┌─ DATA SHOWN

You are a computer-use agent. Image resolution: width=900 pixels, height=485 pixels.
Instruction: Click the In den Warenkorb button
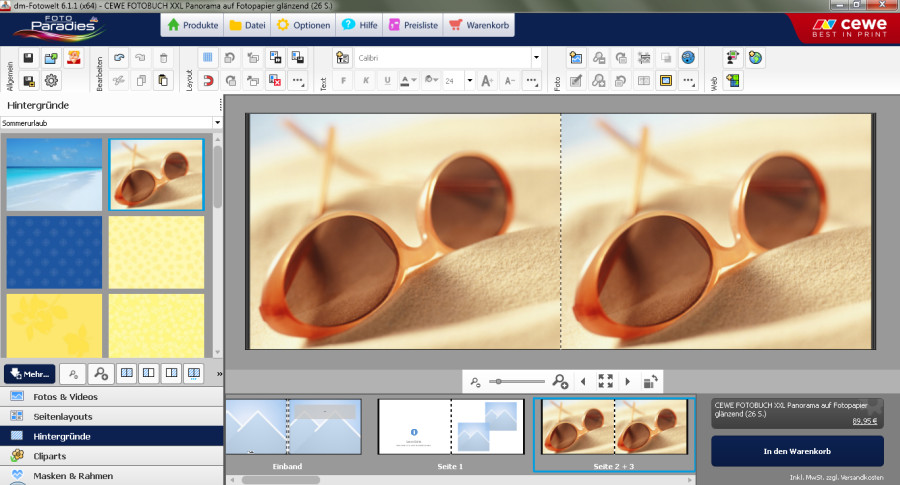click(797, 451)
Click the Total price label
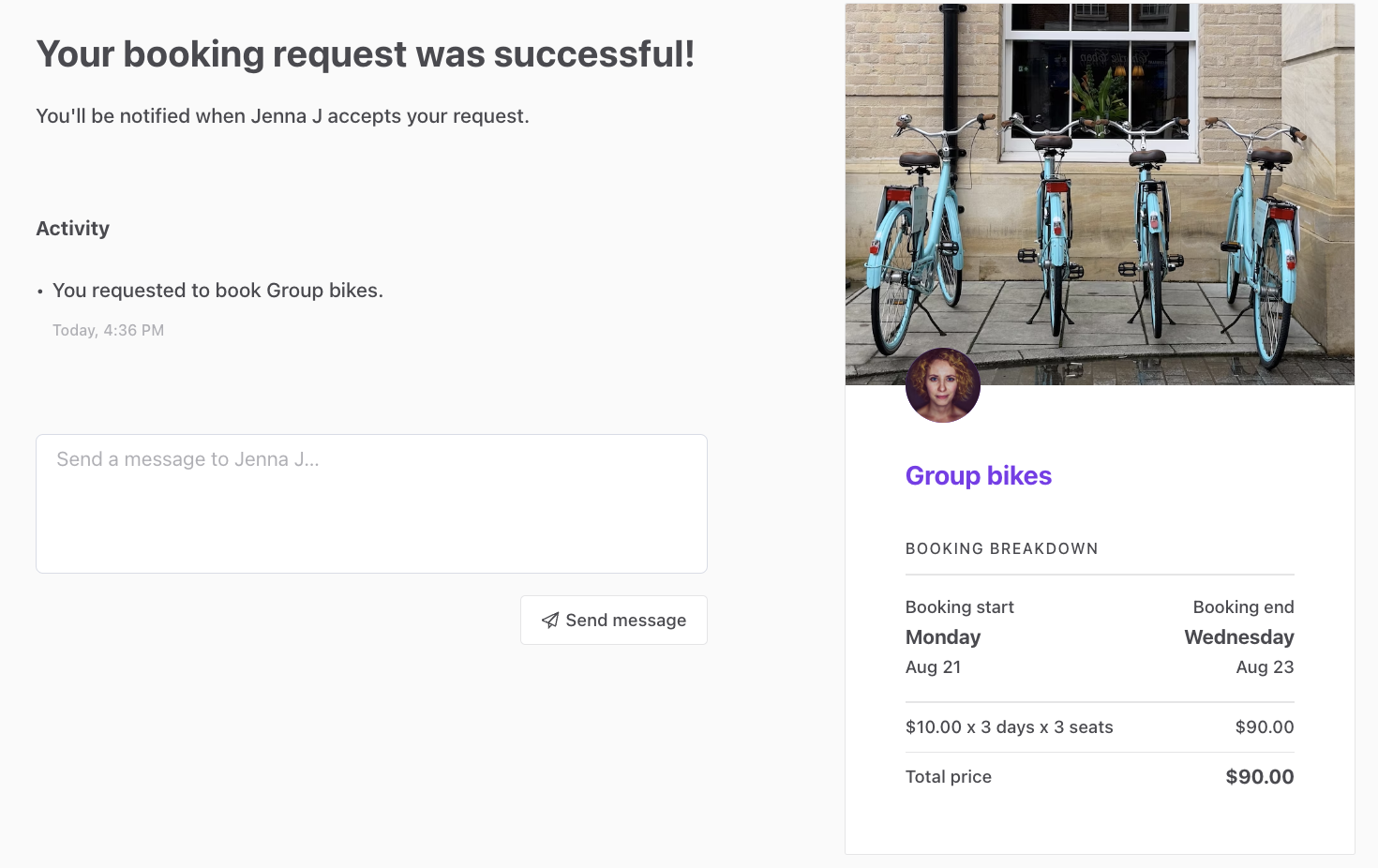The height and width of the screenshot is (868, 1378). click(x=948, y=777)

└─

**TASK**
If an entry holds an image, omit that image and print the remainder exactly as it stands.

**EXERCISE ANSWER**
You are a computer-use agent. Image resolution: width=900 pixels, height=485 pixels.
Instruction: Click the In den Warenkorb button
click(797, 451)
Click the Total price label
The height and width of the screenshot is (868, 1378). click(x=948, y=777)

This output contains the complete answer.